L’accord qui prévalait auparavant, le RAMA (« Restated Alliance Master Agreement »), aux contours byzantins, ne tenait que par l’incarnation du pouvoir par un homme fort, Carlos Ghosn. Aujourd’hui, « place à la normalité » comme le dit Jean-Dominique Senard.

L’accord quitte désormais un monde Domestique, « le chef a dit », pour un Monde Civique, « la norme ». Le Monde domestique, qui a laissé se développer les dérives connues, avait le mérite de l’informel : « Carlos a dit … » suffisait pour débloquer des budgets, l’utilisation de brevets, … sans tomber dans un formalisme juridico technocratique. Demain, l’explication de « qui fait quoi, avec quels moyens, avec quel contrat, … » sera peut-être plus saine mais surtout plus longue.

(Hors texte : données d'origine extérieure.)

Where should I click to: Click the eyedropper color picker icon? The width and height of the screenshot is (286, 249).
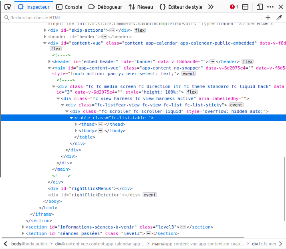point(280,18)
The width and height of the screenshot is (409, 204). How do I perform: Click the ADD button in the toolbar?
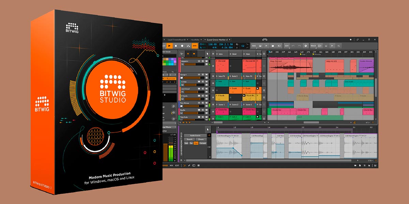(x=254, y=46)
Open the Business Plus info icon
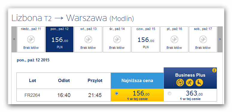232x112 pixels. pos(214,70)
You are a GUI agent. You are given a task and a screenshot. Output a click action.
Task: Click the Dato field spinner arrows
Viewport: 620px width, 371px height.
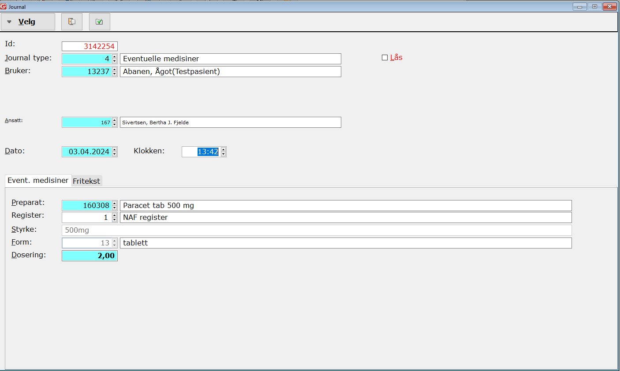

Que faut-il alors penser des perspectives de coopération autour de ce nouvel accord ?

La première pierre d’une Coopération est une ambition forte, fédératrice qui dépasse les intérêts de court terme des parties prenantes.

L’accord parle de « projets opérationnels à forte création de valeur ». La liste est longue mais elle n’engage que ceux qui voudront vraiment les réaliser. Le nouvel accord prône une union libre entre les deux constructeurs sans but commun fédérateur si ce n’est des intérêts bien compris au coup par coup.

Dans ce contexte, où le sens commun est limité, tout va reposer sur la manière dont les Managers vont fonctionner, c’est-à-dire dans quel Monde les Manager vont penser et agir.

Et là, il faut tenir compte du passé qui a laissé des traces « C’est comme si on demandait à 10 000 couples divorcés de se remettre ensemble » comme le dit un décideur dans un article récent des Echos.

Par ailleurs, si cet accord se vit dans le Monde Civique avec une armée de juristes et de comptables, il a fort peu de chances de produire les résultats escomptés.

Pour éviter cette situation, la tentation serait de vivre la coopération dans un Monde Marchand, purement transactionnel, au cas par cas, où le plus fort à l’instant donné gagne, au risque de favoriser une opposition systématique.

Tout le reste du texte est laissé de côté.